Alcibeidis Gonzalez

9 Jan. 2019
A Cuban in New York

We’ve spent a good deal of last year writing about the top tier of our industry, bartenders who have made the grade and turned into bar owners, or entrepreneurs who found they excelled at coming up with amazing bar concepts. So for the first article of this new year we thought we should turn our attention back towards one of the starry-eyed kids, with a career that’s still pretty much a blank page. We wanted to have a chat with a promising bartender with huge potential, and we found the perfect match when Audrey Saunders told us about Alcibeidis Gonzalez, her young Cuban bartender with dreams of opening his own bar in Havana… « The very thought of him coming back to Cuba », she told us, « establishing a Havana bar with the skills he acquired at Pegu Club would fill me with so much pride ».

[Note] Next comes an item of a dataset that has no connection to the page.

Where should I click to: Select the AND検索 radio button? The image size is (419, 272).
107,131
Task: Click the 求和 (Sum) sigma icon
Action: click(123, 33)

Originally form Guantanamo, Alcibeidis moved to New York aged 15. Life and its circumstances, he says, led him to work in bars. As is customary, he started as a bar back and soon learned the basis of cocktail making. « When I realised I was enjoying it, I decided to buy books to sort of feed myself », he told us. Fittingly for a Cuban, he got a gig at The Rum House, a NYC midtown institution, and his potential was spotted by a regular customer, who turned out to be working at Saunders’ Pegu Club. Alcibeidis made the move in 2014.

The first year, he worked as a bar back, getting to know how the place worked, studying the recipes and getting hours of training under his belt. Then, Audrey decided to give him an opportunity behind the bar. « Pegu Club is a school, it brought me to a new level. Audrey made me realize that the palate is the bartender’s most important tool ». Schooling takes times and it’s not unusual for Pegu Club bartenders to have to wait for years before they see one of their cocktails grace the bar’s menu — Audrey Saunders is that demanding. It took Alcibeidis three years, but it was worth the wait: his first creation judged to have matched Pegu Club’s exacting standards was picked as the cocktail of the year by Time Out NYC.

 « I was very happy of course, but for me it was a case of ‘another one for the team’ », he says modestly. It’s not just a manner of speaking: as a quick chat with Alcis makes quite clear, teamwork is a core value at Pegu Club. When asked what he loves the most about his day-to-day work at the bar was, he doesn’t talk about creativity or tasting new ingredients: « I love it when the bar gets very busy, I look to my left and my colleague is sweating behind the bar. I look to my right, and my other colleague is in the same situation. We look at each other, make a sign and go on with our work. I love that moment. The bar is our house, we’re family and it means a lot to me ». 

So Pegu Club is a school and its team a family, but you normally end up leaving the nest at a certain stage. Although Alcibeidis is in no rush, he has quite an ambitious program: « I want to bring to Cuba the education I’ve received here. I don’t want to arrive in Havana and be the guy that says ‘I’ve worked in Pegu Club, listen to me’, I just want to teach by example, applying what I’ve learned at Pegu ». One of those things, he says, is attention to details: « There are great ideas and lot of potential in Cuba, but there’s a lack of produce and maybe not enough of a focus on what a difference a drop of this or a drop of that can make in a drink »

Ideally, he would like to make this dream a reality within the next three years, although a lot depends on how Cuba evolves. Thinking ahead, he is already developing a concept. « My family runs a paladar, and as a small kid I would cook with my grandmother. I want to unite past and present: my grandmother’s cooking with my cocktails. It would be modern, but not too much. And it would be a cocktail lounge, not a nightclub, which is what people tend to open in Havana ». If and when it opens, we’re pretty sure Pegu Club’s Old Cuban will have a place of honour on the drinks list…

When the time comes to head back to Cuba, Alcibeidis is sure to miss a lot of things. Professionally, the hardest thing to break with would undoubtedly be Audrey’s mentoring. « At Pegu Club I learned to love and respect what we do. Audrey makes you understand each and every drop of liquid that goes into your glass. When a person transmits her knowledge with so much love and passion, you receive it in a unique manner. And that’s what I’ll miss the most: I won’t be receiving her teaching with that energy ». Maybe. But what your family has taught you stays with you. And even when you live thousand miles apart, your folks are there for you. We’re sure whatever Alcibeidis ends up doing — whether in Havana or anywhere else — Audrey and the Pegu Club family will still be paying attention, offering support and valuable insights.